Go through the data below. Pull out every line that has the word "computer".

[Collected data entries]
________________________________________
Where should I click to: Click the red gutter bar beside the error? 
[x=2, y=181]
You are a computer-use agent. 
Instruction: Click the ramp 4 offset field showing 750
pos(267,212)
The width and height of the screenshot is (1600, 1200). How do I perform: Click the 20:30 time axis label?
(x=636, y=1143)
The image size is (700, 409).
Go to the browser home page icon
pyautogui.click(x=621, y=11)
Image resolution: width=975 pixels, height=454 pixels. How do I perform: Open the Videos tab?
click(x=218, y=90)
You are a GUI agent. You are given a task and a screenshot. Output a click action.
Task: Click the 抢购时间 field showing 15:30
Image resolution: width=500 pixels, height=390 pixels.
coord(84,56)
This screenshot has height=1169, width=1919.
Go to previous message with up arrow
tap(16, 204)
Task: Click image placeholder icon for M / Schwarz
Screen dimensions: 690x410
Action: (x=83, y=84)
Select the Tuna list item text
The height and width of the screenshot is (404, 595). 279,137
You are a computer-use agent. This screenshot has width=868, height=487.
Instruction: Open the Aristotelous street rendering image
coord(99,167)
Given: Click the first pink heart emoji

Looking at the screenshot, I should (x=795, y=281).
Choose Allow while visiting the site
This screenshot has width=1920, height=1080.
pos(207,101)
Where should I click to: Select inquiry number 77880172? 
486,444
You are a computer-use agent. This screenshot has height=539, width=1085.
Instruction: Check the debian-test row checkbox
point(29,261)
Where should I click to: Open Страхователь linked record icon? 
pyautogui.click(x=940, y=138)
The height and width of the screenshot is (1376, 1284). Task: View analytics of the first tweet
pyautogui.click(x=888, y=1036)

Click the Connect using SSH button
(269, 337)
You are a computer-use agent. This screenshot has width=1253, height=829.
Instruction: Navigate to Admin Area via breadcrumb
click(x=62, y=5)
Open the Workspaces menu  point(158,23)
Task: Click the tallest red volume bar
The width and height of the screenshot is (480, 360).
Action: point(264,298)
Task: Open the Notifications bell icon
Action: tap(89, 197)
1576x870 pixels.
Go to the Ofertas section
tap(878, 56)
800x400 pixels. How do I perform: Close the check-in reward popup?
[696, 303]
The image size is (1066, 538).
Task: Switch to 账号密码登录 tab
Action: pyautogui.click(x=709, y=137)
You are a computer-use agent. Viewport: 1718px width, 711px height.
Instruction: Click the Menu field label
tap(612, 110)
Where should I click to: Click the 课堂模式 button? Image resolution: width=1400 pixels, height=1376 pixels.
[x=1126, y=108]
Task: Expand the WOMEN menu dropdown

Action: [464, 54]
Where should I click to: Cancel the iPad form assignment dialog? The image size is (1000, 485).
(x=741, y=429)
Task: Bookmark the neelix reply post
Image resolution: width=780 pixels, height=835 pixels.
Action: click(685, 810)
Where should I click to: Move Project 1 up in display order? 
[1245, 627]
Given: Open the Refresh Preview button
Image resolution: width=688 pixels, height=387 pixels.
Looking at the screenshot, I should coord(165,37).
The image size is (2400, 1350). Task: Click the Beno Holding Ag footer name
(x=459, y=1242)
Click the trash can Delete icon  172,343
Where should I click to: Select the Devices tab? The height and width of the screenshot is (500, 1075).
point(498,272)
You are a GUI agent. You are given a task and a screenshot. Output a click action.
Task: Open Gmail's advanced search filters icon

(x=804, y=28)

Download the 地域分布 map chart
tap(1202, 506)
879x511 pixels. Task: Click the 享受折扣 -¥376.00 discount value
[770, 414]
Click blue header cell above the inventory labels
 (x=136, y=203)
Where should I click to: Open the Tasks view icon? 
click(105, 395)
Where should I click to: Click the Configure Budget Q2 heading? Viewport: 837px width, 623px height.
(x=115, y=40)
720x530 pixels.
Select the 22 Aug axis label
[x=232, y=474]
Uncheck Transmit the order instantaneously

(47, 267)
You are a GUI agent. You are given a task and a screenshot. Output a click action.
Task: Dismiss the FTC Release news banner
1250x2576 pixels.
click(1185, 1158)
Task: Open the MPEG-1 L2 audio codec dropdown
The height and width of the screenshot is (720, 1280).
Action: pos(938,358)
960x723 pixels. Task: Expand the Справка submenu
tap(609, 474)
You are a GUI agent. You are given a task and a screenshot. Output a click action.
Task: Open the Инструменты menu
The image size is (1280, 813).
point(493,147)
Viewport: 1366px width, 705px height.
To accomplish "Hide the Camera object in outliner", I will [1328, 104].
________________________________________
* **Completed task**:
You are a computer-use agent. 
You are a computer-use agent. This screenshot has width=868, height=487.
You are a computer-use agent. This screenshot has height=539, width=1085.
You are a computer-use agent. This screenshot has width=1253, height=829.
You are a computer-use agent. Viewport: 1718px width, 711px height.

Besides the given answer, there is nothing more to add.